Analysts and engineers on a budget are turning to R, Octave and Python instead of data analysis packages from proprietary vendors. But which of those is right for your needs?

Some businesses want all the benefits of a top-shelf data analysis package, but lack the budget to purchase one from SAS Institute, MathWorks, or another established, proprietary vendor.

However, analysts can still rely on open-source software and online-learning resources to bring data-mining capabilities into their organization. In fact, many are turning to R, Octave and Python with exactly this goal in mind.

Why Those Three?

When it comes to machine learning (the creation of algorithms that allow machines to recognize and react to patterns), matrix decomposition algorithms are critical. R, Octave and Python are flexible and easy to use for vectorization and matrix operations; they’re not just data-analysis packages, but also programming languages for creating one’s own functions or packages.

For analysts who lack the time to engage in extensive coding, these open-source packages also offer some very handy built-in functions and toolboxes. For example, both R and Octave have simple zscore functions for computing Z-Score; for Python, the function can be defined in a very straightforward manner:

def zscore(X):
mu = mean(X,None)
sigma = samplestd(X)
return (array(X)-mu)/sigma

If you want to use MCMC Bayesian estimation, R boasts MCMCpack, Octave includes pmtk3, and Python has PyMC.

All three options feature large and growing user communities (i.e., the R mailing list) that serve as vital hubs for sharing information and exchanging experiences.

Which Software Package to Choose?

Can any one of these packages do more than the other two? The answer is probably no; the three functionalities have a lot in common. That being said, R is popular among statisticians thanks to its emphasis on statistical computing. Octave has a number of industry and academic applications, and engineers and analysts often utilize Python for building software platforms. It would definitely prove easier for someone who has worked with Matlab to pick up Octave, as Octave is often described as the open source “clone” for Matlab.

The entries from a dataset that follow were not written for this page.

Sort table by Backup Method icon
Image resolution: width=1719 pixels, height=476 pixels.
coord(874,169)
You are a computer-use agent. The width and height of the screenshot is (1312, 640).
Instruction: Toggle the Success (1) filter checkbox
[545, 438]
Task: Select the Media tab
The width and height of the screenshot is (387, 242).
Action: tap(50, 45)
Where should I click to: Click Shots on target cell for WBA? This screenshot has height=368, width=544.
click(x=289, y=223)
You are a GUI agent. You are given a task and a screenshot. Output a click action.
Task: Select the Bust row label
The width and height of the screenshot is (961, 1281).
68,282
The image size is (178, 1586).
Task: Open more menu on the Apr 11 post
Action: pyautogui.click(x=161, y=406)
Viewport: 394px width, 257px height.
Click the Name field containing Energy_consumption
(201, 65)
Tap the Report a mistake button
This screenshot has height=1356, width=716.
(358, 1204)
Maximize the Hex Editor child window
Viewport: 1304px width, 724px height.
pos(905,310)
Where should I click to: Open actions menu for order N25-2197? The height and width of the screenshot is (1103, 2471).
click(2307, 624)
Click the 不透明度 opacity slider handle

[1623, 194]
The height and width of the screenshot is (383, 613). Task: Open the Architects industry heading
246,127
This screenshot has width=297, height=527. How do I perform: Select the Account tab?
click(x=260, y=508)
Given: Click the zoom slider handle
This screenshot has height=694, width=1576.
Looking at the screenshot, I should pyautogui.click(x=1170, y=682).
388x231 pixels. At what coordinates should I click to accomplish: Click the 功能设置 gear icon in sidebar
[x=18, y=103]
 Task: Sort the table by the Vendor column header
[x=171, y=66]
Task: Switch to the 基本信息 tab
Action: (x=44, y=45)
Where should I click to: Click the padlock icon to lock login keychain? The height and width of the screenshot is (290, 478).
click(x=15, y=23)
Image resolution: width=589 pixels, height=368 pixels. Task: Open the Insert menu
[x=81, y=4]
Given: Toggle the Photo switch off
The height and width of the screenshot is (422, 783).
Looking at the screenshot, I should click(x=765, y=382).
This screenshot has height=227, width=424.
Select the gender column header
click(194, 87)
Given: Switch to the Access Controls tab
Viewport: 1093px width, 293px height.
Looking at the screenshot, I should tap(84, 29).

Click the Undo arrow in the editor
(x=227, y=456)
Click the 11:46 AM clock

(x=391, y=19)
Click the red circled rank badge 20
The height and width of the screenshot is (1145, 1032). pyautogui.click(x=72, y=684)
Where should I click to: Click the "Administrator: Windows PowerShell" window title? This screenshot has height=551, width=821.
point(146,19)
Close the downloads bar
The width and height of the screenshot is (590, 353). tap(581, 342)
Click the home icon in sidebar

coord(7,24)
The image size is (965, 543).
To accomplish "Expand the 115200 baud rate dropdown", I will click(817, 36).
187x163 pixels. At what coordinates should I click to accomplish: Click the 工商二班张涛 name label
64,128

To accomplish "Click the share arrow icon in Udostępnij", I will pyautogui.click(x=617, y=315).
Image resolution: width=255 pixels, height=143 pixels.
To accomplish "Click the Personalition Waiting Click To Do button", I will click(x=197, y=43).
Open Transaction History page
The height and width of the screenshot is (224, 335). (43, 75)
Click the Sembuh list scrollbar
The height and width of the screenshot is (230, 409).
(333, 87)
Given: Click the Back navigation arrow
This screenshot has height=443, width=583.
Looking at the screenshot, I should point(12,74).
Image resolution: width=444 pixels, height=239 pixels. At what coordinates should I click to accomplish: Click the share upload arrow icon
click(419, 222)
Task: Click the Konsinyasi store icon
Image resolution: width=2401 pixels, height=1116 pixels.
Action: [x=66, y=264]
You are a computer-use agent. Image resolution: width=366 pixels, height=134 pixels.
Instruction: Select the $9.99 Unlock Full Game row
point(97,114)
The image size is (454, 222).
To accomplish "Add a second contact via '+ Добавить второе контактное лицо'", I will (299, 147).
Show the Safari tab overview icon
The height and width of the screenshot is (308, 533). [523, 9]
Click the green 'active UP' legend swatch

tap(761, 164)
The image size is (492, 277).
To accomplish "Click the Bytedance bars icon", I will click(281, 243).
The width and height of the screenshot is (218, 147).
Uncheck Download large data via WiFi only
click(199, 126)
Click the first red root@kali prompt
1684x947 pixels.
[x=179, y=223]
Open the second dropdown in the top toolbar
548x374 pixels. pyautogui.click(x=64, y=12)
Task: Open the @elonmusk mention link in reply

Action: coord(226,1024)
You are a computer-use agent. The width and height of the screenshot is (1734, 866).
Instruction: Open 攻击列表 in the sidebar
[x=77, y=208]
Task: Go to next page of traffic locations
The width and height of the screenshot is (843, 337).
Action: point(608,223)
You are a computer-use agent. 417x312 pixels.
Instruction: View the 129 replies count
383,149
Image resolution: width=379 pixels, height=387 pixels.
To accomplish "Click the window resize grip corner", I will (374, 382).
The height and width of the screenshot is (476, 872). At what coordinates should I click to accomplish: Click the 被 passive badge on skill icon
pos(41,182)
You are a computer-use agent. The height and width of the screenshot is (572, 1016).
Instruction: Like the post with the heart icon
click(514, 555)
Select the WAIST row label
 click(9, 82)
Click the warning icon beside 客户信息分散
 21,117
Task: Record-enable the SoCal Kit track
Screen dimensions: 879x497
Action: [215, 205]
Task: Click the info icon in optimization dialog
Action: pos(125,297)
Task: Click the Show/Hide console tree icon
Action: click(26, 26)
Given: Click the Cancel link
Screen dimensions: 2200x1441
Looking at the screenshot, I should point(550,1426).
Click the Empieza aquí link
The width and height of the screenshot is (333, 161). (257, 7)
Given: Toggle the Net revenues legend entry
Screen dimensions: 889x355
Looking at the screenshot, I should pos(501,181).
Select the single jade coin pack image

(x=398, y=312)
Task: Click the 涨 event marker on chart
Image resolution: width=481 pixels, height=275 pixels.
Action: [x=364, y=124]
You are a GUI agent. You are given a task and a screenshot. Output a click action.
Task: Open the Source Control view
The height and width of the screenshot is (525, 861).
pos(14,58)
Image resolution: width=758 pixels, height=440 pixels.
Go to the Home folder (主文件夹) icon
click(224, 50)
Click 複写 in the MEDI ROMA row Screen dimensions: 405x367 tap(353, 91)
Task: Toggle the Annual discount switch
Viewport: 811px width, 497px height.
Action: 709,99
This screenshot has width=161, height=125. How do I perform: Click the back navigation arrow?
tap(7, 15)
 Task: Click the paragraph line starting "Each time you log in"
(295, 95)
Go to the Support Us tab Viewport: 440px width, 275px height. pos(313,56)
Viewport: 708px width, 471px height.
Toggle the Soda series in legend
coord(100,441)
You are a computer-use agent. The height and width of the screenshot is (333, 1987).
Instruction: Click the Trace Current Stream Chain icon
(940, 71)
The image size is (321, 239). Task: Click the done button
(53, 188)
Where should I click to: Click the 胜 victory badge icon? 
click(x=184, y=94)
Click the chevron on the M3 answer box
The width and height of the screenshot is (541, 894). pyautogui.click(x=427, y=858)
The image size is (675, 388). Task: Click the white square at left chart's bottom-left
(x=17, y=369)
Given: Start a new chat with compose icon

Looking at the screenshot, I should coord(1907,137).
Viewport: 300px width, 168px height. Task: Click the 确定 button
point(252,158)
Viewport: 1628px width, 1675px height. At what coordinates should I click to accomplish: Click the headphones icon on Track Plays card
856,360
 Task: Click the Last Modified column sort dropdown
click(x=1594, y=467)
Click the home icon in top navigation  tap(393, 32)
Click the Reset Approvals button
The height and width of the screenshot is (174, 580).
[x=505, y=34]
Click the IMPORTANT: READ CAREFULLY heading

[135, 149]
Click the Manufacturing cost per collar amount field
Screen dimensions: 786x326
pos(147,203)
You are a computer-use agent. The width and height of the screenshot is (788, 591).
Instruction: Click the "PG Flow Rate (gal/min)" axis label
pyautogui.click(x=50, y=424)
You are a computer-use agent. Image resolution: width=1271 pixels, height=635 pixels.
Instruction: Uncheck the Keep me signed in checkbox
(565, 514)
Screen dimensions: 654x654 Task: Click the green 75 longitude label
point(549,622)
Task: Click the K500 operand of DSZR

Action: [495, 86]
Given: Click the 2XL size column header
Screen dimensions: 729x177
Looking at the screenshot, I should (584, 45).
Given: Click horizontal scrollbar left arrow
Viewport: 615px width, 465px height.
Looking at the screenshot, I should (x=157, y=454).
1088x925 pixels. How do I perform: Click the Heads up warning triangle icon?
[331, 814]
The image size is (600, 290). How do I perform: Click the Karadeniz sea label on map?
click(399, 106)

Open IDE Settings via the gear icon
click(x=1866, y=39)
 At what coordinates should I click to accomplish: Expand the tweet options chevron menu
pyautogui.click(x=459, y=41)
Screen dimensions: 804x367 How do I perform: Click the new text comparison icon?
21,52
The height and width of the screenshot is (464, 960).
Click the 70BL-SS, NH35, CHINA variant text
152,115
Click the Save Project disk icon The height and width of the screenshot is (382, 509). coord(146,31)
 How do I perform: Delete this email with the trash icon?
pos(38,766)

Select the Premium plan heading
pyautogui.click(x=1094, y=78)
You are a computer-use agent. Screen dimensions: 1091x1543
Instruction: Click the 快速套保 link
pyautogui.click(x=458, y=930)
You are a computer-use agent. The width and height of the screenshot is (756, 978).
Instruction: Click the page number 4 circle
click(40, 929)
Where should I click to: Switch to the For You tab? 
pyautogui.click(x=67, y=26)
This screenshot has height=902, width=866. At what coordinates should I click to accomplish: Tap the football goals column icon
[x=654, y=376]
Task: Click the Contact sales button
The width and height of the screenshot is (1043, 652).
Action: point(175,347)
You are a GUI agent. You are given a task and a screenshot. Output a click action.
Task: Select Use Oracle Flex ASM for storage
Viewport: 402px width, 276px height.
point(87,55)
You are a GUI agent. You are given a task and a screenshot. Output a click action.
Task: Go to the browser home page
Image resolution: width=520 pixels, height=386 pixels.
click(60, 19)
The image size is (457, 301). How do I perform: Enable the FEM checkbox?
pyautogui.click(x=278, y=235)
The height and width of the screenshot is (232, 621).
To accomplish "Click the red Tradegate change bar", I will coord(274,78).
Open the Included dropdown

My suggestion is to try all three, and see which offering’s toolbox solves your specific problems. As previously mentioned, R’s strength is in statistical analysis. Octave is good for developing Machine Learning algorithms for numeric problems. Python is a general programming language strong in algorithm building for both number and text mining.

Based on my own user experience and research, here is a high-level summary for the three:

If you don’t have time or need to learn an entire programming language, an online universe of open-source software can provide you with multiple solutions for your specific needs. Take a little time to experiment and find the one that fits best. When searching for open source solutions, it’s a good idea to search both for the broad terms such as machine learning, data mining or artificial intelligence, along with specific implementations such as neural networks.

No matter what your skill level, open source software may have a solution for you. Open source software can range from all-in-one solutions to code libraries for sophisticated users who want a more customized solution. So whether you’re looking to learn simple regression or robotic vision, open source may have an ideal solution for you.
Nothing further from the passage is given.